Eduardo Parra - Europa Press
MADRID 10 jul. (EUROPA PRESS) -
O secretário de Saúde de Castela e Leão, Alejandro Vázquez, em representação das comunidades autônomas governadas pelo Partido Popular, afirmou que as “mais de 14.000” alegações apresentadas ao Anteprojeto de Lei do Estatuto-Quadro, em fase de audiência pública, constituem uma “emenda à totalidade”, após o que exigiu um novo texto “elaborado em diálogo” e “consensual”.
Foi o que ele destacou nesta sexta-feira em declarações à imprensa antes da sessão plenária do Conselho Interterritorial do Sistema Nacional de Saúde (CISNS), que reúne o Ministério da Saúde e as comunidades autônomas para debater uma pauta composta por mais de 20 itens, entre os quais não consta a greve médica convocada no âmbito do conflito em torno do Estatuto-Quadro.
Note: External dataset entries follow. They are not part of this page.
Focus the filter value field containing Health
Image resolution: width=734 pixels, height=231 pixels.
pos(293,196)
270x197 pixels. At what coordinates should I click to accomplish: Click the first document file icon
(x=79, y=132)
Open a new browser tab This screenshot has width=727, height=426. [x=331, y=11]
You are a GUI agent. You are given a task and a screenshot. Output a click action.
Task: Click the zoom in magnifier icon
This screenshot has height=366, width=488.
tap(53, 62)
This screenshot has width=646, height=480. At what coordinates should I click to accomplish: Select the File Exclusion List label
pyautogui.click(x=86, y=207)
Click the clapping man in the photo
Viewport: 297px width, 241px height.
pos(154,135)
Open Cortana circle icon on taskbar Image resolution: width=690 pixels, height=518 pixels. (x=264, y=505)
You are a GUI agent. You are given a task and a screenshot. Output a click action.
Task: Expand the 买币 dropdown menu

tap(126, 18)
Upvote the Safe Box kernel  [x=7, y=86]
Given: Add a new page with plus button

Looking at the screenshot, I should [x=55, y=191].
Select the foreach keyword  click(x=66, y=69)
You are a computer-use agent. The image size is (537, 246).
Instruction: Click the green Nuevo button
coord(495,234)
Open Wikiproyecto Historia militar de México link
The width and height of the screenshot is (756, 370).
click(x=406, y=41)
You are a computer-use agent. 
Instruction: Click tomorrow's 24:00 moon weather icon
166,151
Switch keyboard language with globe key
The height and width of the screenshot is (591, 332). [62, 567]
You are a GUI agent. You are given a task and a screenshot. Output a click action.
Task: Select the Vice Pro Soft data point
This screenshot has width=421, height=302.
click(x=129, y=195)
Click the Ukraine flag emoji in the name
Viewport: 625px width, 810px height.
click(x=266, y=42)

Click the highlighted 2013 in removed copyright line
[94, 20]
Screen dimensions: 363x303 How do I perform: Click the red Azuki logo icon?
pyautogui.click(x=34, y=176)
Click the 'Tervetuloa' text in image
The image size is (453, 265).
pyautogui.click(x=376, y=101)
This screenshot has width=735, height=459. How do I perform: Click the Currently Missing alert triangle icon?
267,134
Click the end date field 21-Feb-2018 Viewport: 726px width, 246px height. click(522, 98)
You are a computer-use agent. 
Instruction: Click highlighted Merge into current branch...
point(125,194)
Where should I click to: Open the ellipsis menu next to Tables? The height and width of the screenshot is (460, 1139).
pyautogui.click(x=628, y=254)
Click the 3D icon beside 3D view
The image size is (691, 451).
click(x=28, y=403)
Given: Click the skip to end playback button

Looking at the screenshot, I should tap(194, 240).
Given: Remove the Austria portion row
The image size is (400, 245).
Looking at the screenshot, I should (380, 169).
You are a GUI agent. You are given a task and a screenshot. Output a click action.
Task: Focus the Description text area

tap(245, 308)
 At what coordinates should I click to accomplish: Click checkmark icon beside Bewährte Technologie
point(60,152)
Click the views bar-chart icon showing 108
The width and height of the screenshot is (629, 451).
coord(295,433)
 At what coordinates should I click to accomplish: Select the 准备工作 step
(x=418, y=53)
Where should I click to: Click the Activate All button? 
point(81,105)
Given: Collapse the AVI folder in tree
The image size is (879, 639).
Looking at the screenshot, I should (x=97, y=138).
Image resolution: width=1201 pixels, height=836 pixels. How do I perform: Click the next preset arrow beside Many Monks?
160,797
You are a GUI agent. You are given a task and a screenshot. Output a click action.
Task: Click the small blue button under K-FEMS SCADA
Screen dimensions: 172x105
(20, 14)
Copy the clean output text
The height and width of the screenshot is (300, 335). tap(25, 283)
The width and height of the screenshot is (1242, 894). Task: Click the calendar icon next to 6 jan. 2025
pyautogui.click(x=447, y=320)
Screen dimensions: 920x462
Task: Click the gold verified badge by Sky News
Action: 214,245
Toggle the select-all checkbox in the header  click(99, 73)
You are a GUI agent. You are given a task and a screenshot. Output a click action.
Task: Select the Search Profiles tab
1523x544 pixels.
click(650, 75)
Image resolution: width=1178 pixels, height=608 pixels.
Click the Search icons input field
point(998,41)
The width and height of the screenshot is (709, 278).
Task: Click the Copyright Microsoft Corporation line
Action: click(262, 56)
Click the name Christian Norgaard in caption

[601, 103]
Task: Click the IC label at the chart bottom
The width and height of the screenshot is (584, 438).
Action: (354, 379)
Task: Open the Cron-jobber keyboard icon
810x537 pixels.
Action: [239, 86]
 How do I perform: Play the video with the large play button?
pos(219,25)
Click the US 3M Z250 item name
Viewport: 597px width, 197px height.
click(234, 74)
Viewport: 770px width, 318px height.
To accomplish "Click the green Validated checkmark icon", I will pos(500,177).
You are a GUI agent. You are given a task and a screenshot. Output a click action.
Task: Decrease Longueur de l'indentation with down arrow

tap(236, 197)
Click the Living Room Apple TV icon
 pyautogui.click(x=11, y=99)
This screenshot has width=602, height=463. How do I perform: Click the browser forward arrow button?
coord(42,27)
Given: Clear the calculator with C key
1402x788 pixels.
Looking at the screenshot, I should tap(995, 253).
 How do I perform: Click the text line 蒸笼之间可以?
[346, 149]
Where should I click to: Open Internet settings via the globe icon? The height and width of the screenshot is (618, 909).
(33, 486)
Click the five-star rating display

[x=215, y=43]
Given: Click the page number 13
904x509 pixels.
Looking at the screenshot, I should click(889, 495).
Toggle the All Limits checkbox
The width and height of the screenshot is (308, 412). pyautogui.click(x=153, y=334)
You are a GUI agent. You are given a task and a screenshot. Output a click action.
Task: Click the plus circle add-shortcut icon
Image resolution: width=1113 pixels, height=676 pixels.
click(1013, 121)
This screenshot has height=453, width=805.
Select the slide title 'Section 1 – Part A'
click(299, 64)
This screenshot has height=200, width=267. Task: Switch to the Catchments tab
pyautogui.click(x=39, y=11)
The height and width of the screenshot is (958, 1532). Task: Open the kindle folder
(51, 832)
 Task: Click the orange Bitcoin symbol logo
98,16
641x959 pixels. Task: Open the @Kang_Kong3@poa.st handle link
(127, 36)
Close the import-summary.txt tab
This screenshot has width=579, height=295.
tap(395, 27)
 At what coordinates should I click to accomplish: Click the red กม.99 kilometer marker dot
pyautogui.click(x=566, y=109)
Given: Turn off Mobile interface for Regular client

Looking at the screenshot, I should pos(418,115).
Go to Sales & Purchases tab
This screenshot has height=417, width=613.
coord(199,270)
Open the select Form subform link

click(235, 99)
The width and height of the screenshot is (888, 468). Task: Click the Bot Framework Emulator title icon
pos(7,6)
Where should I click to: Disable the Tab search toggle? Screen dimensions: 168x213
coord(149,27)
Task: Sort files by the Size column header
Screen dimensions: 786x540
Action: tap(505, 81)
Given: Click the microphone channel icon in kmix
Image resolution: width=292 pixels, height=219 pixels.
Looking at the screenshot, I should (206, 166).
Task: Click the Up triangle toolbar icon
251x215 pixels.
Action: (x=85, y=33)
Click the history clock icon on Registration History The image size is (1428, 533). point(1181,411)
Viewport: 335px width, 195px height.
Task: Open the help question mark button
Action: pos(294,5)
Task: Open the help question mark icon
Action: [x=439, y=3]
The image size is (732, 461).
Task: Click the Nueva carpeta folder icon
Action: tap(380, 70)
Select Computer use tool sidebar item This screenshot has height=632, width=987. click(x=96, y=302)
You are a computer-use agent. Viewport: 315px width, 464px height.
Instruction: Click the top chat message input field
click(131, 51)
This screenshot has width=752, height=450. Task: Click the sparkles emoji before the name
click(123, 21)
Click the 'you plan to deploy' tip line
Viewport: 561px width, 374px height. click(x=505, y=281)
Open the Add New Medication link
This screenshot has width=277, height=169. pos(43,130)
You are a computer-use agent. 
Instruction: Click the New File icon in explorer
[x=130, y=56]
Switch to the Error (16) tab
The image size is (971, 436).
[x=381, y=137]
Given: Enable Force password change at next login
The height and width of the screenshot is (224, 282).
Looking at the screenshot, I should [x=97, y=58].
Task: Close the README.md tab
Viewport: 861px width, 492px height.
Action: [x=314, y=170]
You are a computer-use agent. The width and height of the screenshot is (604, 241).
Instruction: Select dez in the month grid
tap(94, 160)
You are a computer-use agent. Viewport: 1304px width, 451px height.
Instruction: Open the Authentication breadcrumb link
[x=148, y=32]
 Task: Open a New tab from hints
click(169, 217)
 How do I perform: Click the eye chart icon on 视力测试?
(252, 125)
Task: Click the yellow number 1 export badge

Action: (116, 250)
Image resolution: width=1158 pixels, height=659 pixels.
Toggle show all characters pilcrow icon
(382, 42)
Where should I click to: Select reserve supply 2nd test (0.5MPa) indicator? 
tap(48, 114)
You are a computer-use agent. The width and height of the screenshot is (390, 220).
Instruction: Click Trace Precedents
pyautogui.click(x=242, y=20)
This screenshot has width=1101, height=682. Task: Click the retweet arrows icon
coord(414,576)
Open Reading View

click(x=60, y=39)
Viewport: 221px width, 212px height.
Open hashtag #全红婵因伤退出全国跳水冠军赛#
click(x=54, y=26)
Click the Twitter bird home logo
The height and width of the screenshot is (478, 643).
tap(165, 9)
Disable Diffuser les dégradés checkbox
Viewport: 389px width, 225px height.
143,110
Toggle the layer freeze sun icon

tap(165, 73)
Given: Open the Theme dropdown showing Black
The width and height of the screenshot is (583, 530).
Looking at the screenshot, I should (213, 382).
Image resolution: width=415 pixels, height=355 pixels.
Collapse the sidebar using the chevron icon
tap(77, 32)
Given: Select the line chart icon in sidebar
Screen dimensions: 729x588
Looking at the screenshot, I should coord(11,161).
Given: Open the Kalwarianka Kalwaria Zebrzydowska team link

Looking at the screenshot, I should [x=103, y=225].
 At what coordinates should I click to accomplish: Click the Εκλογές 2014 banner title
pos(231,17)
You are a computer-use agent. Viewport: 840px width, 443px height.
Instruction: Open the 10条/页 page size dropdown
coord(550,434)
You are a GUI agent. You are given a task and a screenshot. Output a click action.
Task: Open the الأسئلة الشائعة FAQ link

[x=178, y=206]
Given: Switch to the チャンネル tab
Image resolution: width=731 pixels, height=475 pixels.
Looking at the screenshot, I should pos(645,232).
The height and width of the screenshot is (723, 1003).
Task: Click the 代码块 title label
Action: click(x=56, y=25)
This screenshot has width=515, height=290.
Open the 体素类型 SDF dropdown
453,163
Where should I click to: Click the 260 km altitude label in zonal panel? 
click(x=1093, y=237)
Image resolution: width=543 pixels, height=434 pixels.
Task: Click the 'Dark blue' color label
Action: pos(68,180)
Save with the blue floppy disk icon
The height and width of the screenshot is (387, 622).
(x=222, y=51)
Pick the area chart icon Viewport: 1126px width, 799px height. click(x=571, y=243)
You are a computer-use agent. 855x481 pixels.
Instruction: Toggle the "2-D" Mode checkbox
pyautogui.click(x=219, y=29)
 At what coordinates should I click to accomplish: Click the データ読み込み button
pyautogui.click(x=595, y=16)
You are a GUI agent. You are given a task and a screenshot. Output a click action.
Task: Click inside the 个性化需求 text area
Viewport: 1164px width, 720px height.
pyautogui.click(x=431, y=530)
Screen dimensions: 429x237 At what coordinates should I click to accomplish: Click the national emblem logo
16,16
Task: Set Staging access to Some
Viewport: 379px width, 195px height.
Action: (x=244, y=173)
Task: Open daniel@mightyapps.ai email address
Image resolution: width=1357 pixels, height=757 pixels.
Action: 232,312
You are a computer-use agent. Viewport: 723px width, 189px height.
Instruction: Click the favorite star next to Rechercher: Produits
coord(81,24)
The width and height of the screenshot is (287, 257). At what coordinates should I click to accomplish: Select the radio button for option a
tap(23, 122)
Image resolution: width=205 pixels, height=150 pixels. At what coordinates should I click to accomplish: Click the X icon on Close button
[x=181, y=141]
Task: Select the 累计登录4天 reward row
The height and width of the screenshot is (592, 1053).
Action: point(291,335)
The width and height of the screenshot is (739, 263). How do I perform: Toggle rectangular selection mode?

“Isso dá uma ideia do quanto a greve médica importa para a ministra, ou seja, absolutamente nada. E está extremamente claro que a ministra está, neste momento, envolvida em outras questões pessoais e políticas, com outros interesses que não coincidem de forma alguma com os interesses dos cidadãos de nossas comunidades autônomas”, criticou Vázquez.
O secretário do Partido Popular criticou o fato de que, após a última reunião plenária do CISNS, que se concentrou no Estatuto-Quadro e terminou sem acordo entre o Ministério da Saúde e as Comunidades Autônomas, “não houve sequer um único avanço para resolver esse conflito”, que começou há mais de um ano e prevê uma greve por tempo indeterminado dos médicos a partir de setembro.
Nesse contexto, ele detalhou que o Anteprojeto de Lei do Estatuto-Quadro recebeu “mais de 14.000” alegações na fase de informação e audiência pública, que terminou no último dia 26 de junho, e comparou esse número com as 400 observações recebidas pelo Anteprojeto de Lei de Medicamentos e Produtos Sanitários, que tiveram de ser consideradas para “alterar a lei”.
Com essa comparação, ele quis destacar que as alegações ao Estatuto representam uma “emenda à totalidade”, o que considerou “lógico”, por se tratar de um anteprojeto “sem rigor, sem consenso e sem diálogo”. Em seguida, dirigiu-se à ministra da Saúde, Mónica García, para pedir que ela “resista à tentação de ignorar esta fase de alegações” pois “é importante” que elas sejam analisadas se “realmente” se deseja um Estatuto “que satisfaça todas as categorias profissionais e as comunidades autônomas”.
UNANIMIDADE DAS COMUNIDADES AUTÔNOMAS
Da mesma forma, Alejandro Vázquez lembrou da “unanimidade” das comunidades autônomas, “independentemente da orientação política”, ao solicitar soluções para o conflito à ministra da Saúde, que é quem “tem competência” para isso, conforme destacou o próprio Gabinete do presidente do Governo, Pedro Sánchez.
“As consequências da greve são absolutamente irreparáveis; os cidadãos não aguentam mais nem um único dia de greve médica”, alertou ele, instando a ministra a resolver a greve “imediatamente” e a dotar o país de um Estatuto-Quadro “negociado”, “consensual” e “com o rigor necessário para que possa ser implementado pelas comunidades autônomas”.